Dataset:
────────

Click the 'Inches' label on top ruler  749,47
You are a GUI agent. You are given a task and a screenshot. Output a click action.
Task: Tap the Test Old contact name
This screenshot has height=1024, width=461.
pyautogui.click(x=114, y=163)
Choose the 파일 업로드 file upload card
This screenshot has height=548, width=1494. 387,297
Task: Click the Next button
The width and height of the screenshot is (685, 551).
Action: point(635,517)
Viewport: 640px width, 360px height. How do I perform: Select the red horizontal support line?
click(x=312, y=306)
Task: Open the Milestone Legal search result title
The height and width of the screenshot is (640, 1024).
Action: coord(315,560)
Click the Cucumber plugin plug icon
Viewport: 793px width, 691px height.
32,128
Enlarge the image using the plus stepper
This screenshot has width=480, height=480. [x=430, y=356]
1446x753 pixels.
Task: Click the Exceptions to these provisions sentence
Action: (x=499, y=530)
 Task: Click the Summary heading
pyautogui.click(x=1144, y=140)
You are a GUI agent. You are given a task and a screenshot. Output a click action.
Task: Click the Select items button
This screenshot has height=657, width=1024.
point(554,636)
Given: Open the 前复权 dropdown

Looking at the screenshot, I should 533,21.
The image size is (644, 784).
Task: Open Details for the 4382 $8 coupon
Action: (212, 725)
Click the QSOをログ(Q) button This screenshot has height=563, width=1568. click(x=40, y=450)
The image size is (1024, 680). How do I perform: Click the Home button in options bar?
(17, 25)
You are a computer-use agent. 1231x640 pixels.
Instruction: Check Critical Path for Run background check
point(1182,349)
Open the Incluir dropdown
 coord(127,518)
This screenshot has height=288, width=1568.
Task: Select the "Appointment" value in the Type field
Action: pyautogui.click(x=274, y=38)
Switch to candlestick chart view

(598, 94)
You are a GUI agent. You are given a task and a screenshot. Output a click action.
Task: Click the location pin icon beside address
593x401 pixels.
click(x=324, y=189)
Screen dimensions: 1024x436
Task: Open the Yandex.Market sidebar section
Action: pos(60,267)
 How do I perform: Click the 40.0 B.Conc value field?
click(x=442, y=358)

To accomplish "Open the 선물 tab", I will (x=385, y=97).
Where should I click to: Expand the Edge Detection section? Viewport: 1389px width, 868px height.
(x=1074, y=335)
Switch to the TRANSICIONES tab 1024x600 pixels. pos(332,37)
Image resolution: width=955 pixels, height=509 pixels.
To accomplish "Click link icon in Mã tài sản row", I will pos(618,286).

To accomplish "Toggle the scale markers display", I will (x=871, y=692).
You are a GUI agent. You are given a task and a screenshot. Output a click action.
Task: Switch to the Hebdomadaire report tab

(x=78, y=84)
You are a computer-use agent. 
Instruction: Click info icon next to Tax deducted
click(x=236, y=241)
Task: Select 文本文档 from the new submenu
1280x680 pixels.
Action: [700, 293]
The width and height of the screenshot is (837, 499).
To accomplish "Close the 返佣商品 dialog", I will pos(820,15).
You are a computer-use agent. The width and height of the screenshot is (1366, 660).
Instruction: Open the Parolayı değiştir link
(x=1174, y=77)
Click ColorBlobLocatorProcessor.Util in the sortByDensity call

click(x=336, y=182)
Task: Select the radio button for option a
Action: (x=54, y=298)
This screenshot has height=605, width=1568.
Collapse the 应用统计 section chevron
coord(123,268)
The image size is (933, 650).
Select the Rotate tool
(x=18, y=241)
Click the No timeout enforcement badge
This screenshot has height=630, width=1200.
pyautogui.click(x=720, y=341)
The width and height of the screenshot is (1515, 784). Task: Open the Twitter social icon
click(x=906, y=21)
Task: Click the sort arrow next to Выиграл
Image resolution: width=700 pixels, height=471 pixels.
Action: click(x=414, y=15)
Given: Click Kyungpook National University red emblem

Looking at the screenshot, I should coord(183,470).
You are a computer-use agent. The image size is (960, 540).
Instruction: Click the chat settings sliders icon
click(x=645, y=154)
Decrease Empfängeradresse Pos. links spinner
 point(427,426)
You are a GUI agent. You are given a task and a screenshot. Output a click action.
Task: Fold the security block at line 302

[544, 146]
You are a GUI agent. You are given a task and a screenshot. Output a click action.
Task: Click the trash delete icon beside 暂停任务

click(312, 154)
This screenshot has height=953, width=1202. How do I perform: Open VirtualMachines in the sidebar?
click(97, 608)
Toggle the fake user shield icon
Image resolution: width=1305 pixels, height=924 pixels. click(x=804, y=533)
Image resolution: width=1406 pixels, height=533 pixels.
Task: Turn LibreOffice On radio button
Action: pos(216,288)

────────

Exercise requirements: Lines holding the word "will" are the answer; copy each one from the records above.

Output of the exercise:
To accomplish "Open the 선물 tab", I will (x=385, y=97).
To accomplish "Click link icon in Mã tài sản row", I will pos(618,286).
To accomplish "Toggle the scale markers display", I will (x=871, y=692).
To accomplish "Close the 返佣商品 dialog", I will pos(820,15).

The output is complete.